Darwin, insanları doğal dünyanın bir parçası, tüm yaşam için benzer süreçlere ve kalıplara göre atası primatlardan evrimleşen (türeyen) hayvanlar olarak gördü. Darwin’e göre, insan vücudunu ve zihnini tanımak için, diğer hayvanları ve onların (ve bizim) türeyişini soylar ve zaman boyunca değişikliklerle birlikte bilmemiz gerekir. Ancak bu ideal çerçevelere ve bazı yenilikçi çıkarımlara rağmen “Türeyiş” genellikle sorunlu, önyargılı ve zararlıdır. Darwin, insan evriminin sonuçlarını tanımlarken verilere, nesnelliğe ve bilimsel düşünceye dayandığını düşünüyordu. Ama kitabın büyük kısmı için durum bu değildi. Darwin döneminin birçok bilimsel kitabı gibi, “Türeyiş” de ırkçı ve cinsiyetçi bir insanlık görüşü sunar.
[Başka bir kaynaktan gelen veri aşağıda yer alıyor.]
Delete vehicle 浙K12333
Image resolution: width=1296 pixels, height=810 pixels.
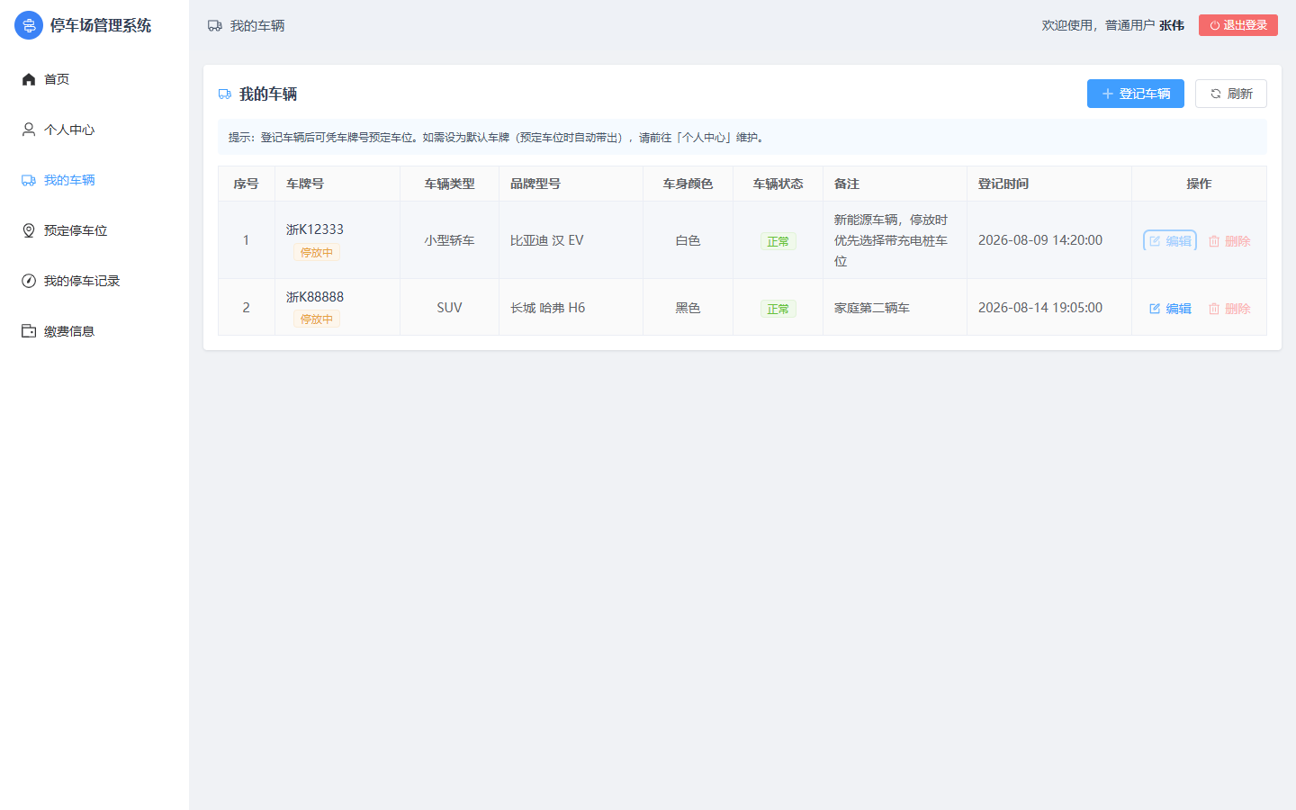tap(1229, 241)
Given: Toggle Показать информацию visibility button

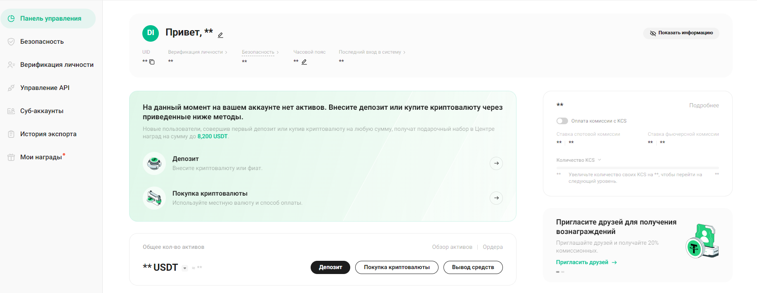Looking at the screenshot, I should click(x=681, y=33).
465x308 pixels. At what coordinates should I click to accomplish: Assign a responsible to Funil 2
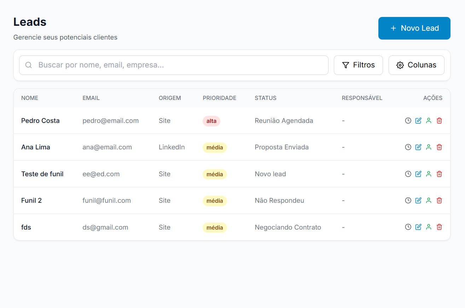pos(429,200)
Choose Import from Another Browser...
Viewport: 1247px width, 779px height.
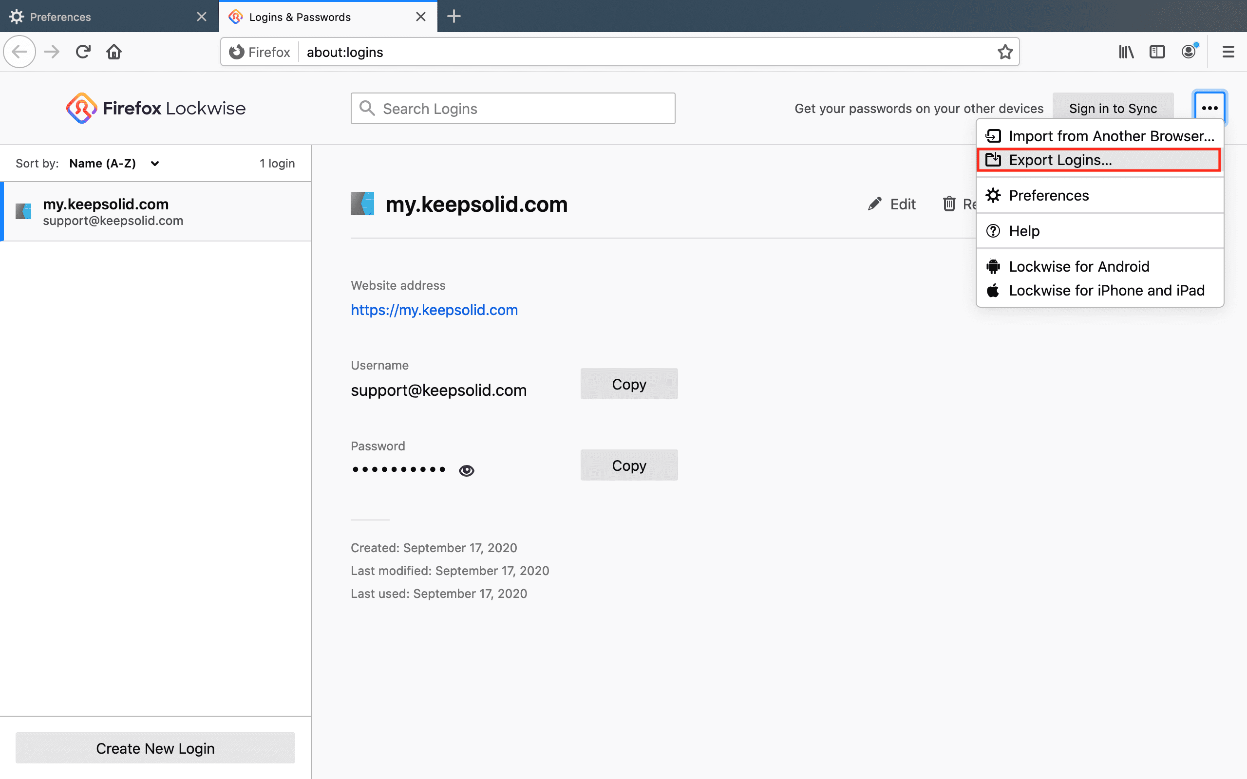coord(1100,136)
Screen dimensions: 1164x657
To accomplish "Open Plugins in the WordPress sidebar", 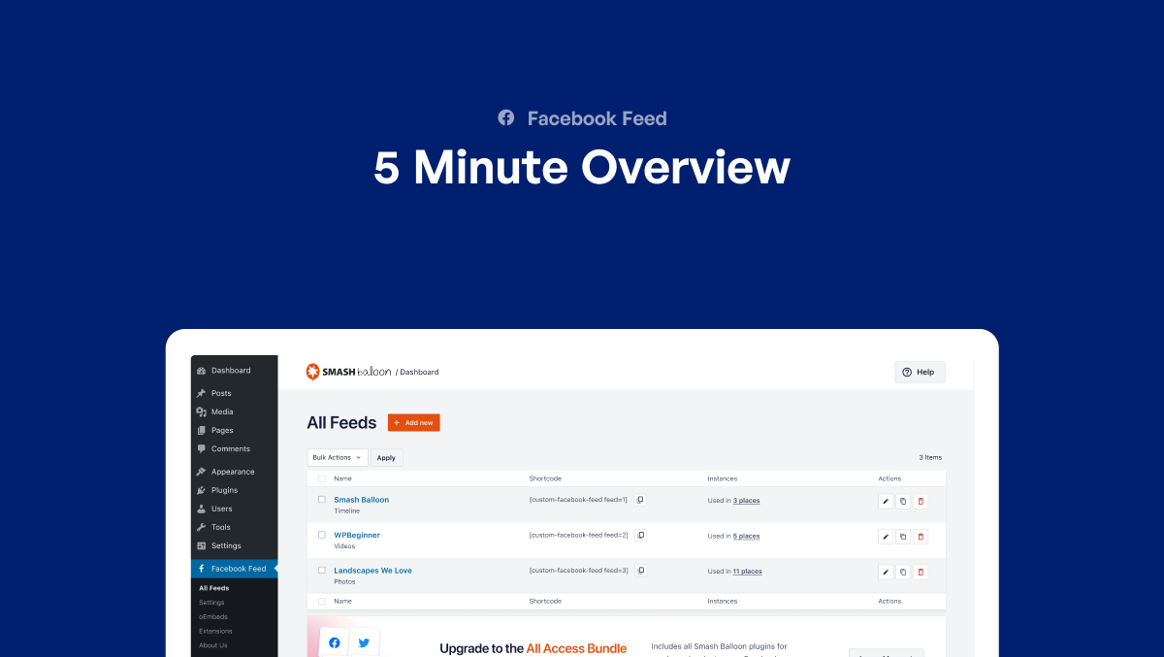I will click(x=224, y=490).
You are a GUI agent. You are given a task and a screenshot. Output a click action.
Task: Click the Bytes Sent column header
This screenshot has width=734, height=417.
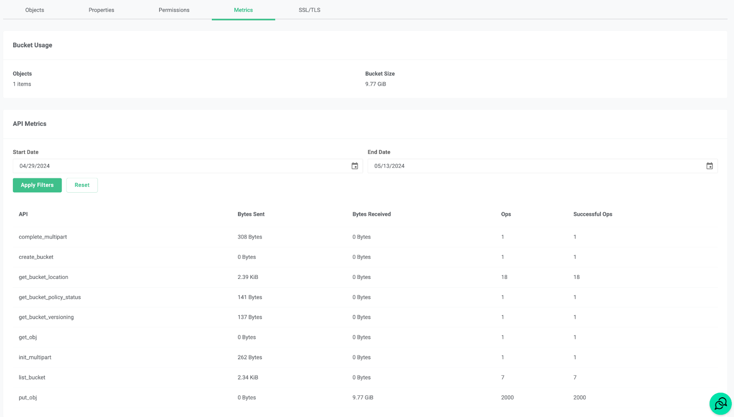pyautogui.click(x=251, y=214)
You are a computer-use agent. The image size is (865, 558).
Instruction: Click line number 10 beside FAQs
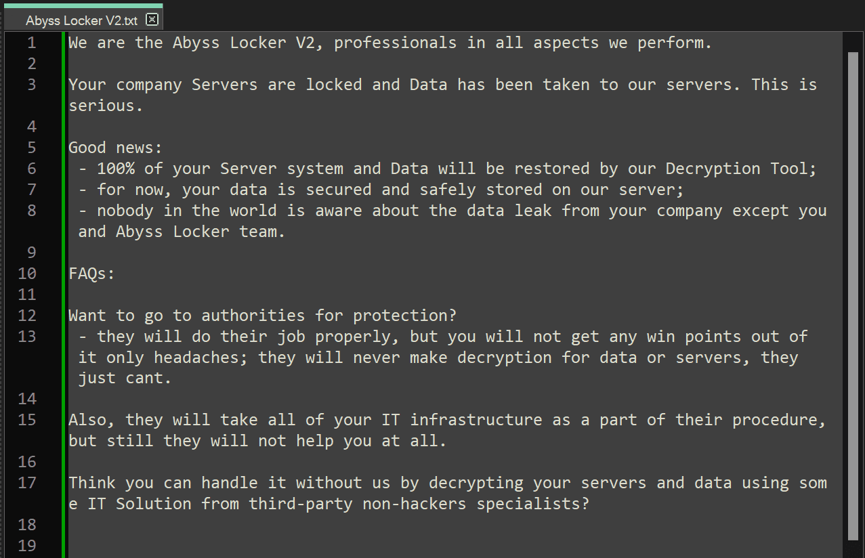tap(27, 274)
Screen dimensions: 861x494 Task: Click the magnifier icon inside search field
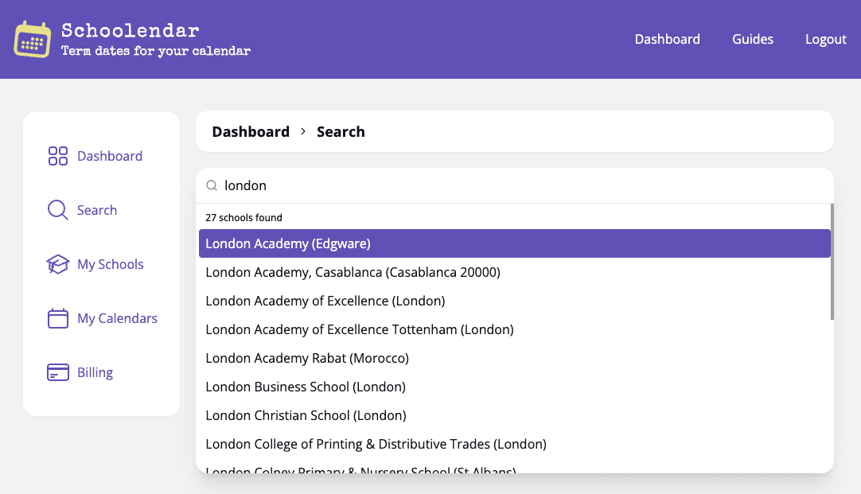click(x=212, y=185)
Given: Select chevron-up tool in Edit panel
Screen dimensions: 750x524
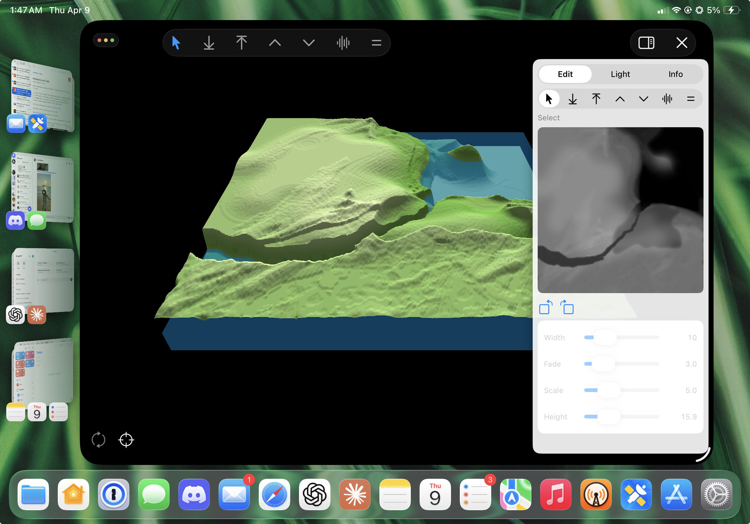Looking at the screenshot, I should click(x=620, y=99).
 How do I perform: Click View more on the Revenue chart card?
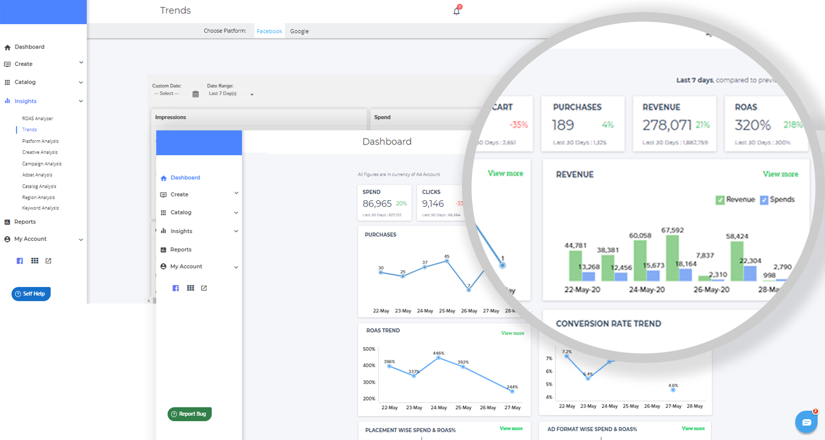[x=780, y=174]
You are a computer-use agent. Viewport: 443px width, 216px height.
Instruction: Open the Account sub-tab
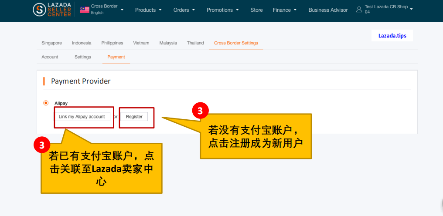pyautogui.click(x=50, y=57)
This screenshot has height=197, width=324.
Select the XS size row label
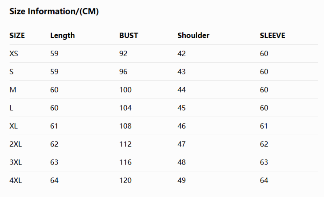[x=14, y=54]
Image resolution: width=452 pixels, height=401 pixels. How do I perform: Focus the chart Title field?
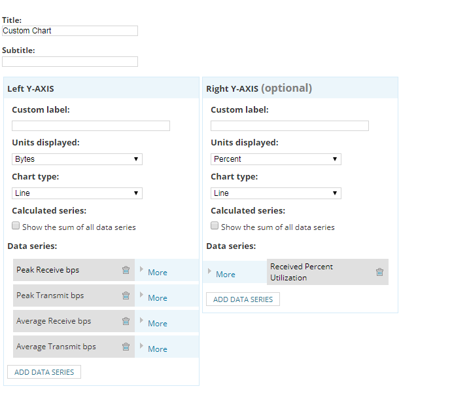[x=70, y=31]
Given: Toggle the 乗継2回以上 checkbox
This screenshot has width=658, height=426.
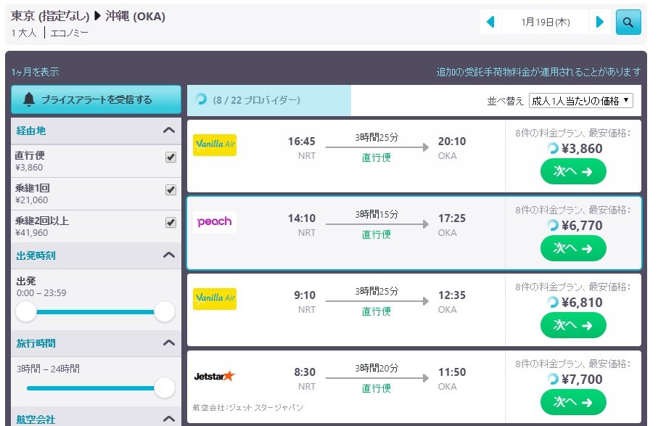Looking at the screenshot, I should [170, 223].
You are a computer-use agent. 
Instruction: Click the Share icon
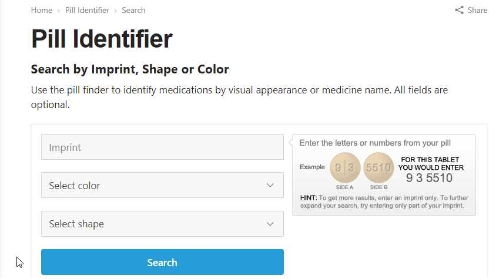coord(459,10)
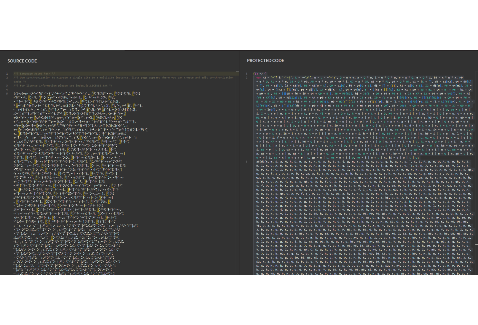Click line number 1 in source editor
Image resolution: width=478 pixels, height=325 pixels.
[x=7, y=74]
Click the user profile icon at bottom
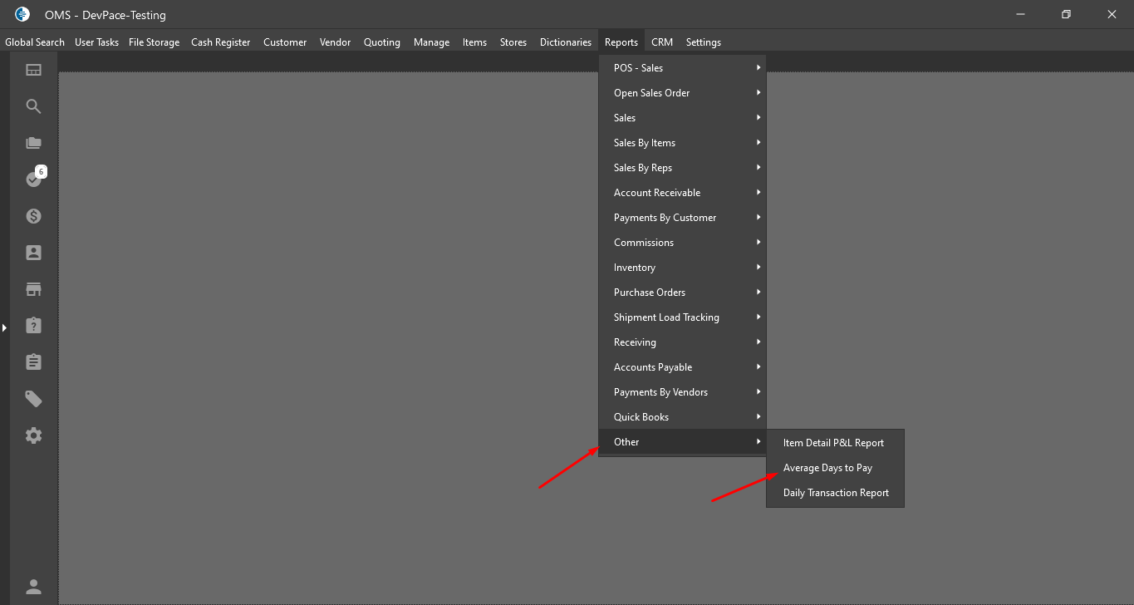This screenshot has height=605, width=1134. [x=33, y=587]
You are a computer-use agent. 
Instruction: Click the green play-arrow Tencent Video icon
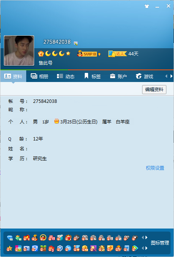tap(135, 249)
Darwin, Amerika ve Avustralya’nın Yerli halklarını kapasite ve davranış bakımından Avrupalılardan daha düşük olarak tasvir etti. Afrika kıtasının halkları sürekli olarak bilişsel olarak kıt, daha az yetenekli ve diğer ırklardan daha düşük bir rütbede tanımlandı. Bu iddialar kafa karıştırıcıdır, çünkü “Türeyiş”te Darwin, ırkları karakterize etmek için kullanılan özelliklerin başarı kapasitesine göre değerlendirildiğinde işlevsiz göründüğüne dikkat çekerek, ırkları farklılaştıran süreç olarak doğal seçilimi çürüten bir önerme yapmıştır. Bir bilim insanı olarak bu onu duraklatmalıydı, ancak yine de ırklar arasında evrimsel farklılıklar olduğunu dayanaksız bir şekilde öne sürdü. Basit ırksal derecelendirmenin de ötesine geçerek, “en uygun olanın hayatta kalması” üzerinden imparatorluğun ve sömürgecilik ve soykırımın bir meşrulaştırmasını önerdi. Darwin’in köleliğe karşı sağlam duruşu göz önüne alındığında, bu da kafa karıştırıcıdır.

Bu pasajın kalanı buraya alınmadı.